For a scratchy throat one of the best home remedies is to gargle with a strong Sage tea. Ordinary garden Sage (Salvia officinarum) will do the job. If the symptoms are very sever a decoction of Oak bark (Quercus robur) will act even stronger, as it is very astringent and anti-inflammatory.
If you can stomach it, make a soup with plenty of onions, garlic and chillie pepper. The soup should not just be spicy but almost too hot to eat. The idea is to jump start the system with some naturally anti-bacterial and antibiotic fuel to help battle the bacteria and boost the circulatory system. The effect is threefold:
Take a hot bath with essential oils of Pine and/or Lavender and treat yourself to an early night. Pine oil is especially effective as its' action is not only supportive of the respiratory system but also acts soothing and relaxing on stiff joints and muscle aches that so often accompany a flu.
A strong dose of vitamin C, preferably in a natural form, such as a hot lemon drink with honey and ginger will also be very soothing and supportive.
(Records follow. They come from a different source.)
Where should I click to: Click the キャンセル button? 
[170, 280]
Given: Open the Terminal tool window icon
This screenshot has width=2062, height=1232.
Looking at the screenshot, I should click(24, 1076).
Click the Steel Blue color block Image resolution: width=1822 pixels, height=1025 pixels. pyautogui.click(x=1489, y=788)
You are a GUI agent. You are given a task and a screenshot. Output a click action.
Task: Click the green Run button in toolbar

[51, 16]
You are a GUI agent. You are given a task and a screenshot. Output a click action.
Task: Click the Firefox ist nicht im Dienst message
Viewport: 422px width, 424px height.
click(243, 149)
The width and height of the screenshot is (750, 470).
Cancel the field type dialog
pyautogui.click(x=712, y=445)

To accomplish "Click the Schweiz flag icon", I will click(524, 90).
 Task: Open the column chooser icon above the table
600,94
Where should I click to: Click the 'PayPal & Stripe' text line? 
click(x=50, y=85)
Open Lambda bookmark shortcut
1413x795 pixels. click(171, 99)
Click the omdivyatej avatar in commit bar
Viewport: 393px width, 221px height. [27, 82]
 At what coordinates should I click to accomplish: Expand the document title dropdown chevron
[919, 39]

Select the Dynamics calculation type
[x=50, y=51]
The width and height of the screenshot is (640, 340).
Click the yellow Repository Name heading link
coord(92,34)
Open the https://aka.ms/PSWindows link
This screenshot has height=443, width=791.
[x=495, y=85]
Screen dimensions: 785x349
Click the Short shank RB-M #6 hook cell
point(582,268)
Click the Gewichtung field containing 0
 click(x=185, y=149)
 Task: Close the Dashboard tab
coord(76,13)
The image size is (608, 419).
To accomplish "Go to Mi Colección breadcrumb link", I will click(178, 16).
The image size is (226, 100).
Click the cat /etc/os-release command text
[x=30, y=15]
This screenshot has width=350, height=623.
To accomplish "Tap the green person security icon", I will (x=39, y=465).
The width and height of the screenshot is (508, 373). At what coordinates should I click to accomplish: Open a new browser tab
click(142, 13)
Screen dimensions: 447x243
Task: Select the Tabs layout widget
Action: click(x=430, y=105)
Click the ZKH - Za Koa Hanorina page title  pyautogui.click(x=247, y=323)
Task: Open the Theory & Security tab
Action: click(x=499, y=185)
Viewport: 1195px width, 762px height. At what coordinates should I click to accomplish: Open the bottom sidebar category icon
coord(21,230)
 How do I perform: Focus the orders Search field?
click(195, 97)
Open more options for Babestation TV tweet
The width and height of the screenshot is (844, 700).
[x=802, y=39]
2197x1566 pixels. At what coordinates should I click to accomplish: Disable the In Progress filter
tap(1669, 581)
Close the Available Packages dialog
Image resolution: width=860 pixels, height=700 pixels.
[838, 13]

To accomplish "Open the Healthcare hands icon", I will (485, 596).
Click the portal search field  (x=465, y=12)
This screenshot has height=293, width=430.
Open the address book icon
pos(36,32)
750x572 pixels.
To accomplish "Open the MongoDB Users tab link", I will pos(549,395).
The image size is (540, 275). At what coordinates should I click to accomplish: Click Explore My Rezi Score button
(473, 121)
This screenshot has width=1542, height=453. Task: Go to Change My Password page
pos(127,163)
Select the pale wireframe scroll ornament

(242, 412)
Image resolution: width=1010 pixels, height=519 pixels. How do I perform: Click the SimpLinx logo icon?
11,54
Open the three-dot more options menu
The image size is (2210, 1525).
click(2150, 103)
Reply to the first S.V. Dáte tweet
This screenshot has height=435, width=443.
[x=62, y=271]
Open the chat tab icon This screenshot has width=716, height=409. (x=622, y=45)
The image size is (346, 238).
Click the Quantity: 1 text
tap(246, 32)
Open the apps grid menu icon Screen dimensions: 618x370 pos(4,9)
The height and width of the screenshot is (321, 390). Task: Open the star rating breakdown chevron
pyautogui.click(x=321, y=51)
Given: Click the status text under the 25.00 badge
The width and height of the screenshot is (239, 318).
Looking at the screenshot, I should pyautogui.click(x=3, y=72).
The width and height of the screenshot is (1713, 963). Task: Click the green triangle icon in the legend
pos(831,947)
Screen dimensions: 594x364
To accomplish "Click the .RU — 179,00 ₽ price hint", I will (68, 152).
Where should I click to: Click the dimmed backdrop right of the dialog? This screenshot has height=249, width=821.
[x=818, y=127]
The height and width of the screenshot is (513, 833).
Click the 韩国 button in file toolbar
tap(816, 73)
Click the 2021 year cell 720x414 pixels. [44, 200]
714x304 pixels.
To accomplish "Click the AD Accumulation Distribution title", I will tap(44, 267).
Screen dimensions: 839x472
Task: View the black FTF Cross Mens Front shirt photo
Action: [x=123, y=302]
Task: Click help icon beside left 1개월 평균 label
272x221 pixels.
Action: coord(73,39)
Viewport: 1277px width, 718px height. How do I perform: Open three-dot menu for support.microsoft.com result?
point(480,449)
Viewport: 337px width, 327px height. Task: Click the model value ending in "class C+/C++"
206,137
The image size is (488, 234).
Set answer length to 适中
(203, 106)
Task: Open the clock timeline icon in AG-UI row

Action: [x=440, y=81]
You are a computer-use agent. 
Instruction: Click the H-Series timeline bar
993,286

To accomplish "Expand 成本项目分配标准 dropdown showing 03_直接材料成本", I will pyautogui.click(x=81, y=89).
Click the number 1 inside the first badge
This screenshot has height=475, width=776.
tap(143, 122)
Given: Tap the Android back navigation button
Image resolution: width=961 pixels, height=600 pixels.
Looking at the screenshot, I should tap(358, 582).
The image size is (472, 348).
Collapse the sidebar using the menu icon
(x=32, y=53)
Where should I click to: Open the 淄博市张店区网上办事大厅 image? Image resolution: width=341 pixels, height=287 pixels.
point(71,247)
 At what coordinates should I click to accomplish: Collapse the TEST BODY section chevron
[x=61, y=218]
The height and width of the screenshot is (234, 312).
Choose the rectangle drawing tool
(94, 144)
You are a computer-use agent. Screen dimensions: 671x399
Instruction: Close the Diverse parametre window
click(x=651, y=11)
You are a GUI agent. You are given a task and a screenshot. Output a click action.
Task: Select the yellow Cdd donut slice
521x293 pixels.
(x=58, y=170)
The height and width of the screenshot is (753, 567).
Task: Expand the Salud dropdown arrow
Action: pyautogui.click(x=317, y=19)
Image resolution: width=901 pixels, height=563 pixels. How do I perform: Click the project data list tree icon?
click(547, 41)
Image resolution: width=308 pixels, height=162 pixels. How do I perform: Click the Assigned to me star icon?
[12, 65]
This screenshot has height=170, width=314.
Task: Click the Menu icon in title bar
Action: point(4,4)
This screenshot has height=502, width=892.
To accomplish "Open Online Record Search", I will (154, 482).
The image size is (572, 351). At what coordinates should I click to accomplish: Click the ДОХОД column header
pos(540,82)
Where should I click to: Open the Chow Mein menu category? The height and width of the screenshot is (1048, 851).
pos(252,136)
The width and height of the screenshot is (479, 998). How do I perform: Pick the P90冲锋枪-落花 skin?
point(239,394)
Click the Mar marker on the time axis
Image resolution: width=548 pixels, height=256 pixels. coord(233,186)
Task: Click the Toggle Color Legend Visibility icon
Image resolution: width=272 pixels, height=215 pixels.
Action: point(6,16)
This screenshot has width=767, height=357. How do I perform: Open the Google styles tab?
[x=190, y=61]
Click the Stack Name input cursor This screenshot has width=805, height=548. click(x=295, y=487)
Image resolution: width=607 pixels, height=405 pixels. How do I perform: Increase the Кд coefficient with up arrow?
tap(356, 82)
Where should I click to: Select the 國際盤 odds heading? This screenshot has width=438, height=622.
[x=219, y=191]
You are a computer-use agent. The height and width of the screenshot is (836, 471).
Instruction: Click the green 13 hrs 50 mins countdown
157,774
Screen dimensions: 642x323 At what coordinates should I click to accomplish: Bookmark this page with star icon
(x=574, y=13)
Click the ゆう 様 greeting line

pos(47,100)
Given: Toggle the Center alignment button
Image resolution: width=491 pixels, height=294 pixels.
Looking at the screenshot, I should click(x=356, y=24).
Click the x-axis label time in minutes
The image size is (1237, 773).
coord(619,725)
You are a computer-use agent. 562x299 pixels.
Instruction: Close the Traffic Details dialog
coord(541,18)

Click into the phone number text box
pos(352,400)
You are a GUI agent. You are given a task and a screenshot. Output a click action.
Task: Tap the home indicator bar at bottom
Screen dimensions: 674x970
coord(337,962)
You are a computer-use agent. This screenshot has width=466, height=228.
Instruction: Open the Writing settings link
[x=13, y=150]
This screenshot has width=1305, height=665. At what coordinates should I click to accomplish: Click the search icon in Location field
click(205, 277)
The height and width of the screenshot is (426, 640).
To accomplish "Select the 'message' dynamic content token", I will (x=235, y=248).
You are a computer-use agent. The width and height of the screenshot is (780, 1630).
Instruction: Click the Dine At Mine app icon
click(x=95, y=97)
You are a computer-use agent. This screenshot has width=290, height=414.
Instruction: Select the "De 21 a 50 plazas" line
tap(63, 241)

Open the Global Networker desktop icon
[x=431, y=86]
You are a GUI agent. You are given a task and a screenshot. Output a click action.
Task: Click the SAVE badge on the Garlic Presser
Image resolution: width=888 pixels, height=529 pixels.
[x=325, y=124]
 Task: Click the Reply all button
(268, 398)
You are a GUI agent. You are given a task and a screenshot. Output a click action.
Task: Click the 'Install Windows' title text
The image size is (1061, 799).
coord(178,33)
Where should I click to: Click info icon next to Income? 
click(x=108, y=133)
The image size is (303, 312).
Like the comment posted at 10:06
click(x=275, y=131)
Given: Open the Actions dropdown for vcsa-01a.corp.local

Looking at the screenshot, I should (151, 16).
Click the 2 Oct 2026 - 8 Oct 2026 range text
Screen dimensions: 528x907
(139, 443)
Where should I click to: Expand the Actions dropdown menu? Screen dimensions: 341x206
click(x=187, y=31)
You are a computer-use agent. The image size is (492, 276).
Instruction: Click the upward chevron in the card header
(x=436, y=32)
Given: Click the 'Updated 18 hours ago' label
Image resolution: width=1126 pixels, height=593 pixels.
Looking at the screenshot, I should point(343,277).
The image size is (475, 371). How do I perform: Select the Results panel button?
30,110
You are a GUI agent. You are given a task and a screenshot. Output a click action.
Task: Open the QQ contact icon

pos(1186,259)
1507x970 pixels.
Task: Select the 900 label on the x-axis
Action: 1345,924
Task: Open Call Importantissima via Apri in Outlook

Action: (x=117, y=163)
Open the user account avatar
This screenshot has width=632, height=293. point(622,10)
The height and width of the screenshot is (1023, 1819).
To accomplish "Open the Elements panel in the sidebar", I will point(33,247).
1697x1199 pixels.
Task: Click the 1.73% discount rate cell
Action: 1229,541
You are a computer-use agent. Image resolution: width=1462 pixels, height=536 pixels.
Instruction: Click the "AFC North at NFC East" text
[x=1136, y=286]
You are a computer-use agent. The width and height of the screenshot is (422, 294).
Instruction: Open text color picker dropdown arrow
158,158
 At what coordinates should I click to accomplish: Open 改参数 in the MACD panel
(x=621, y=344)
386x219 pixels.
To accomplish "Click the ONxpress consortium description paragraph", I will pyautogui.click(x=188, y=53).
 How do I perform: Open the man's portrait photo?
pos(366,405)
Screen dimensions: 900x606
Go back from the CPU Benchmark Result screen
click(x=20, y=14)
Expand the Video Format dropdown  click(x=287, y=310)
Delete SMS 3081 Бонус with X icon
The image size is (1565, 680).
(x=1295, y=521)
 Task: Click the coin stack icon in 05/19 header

When the throat gets scratchy during the night a spoonful of honey melted in the mouth can be a very effective way to soothe the bothersome tickle.
If a cough develops, but is stuck in the throat and turns into an annoying dry, irritating tickle, a strong tea of Thyme, which can be sweetened with honey is very effective. Hot milk with honey also helps to make the cough more productive, but should be avoided if there is too much mucous already. To help the cough along Coltsfoot (Tussilago farfara) Marshmallow (Althea officinalis) and Mullein leaves (Verbascum thapsus) are among the best herbs for a demulcent cough mixture. Strain the tea through a fine meshed clothe or tea strainer to strain out the fine hairs which otherwise can become an added source of irritation. Aniseed (Pimpinella anisum) or Liquorice root powder (Glycyrrhiza glabra) can be added to improve the flavour and support their action. Mullein leaves macerated in olive oil incidentally is an old remedy for earache. Apply warm with some cotton wool.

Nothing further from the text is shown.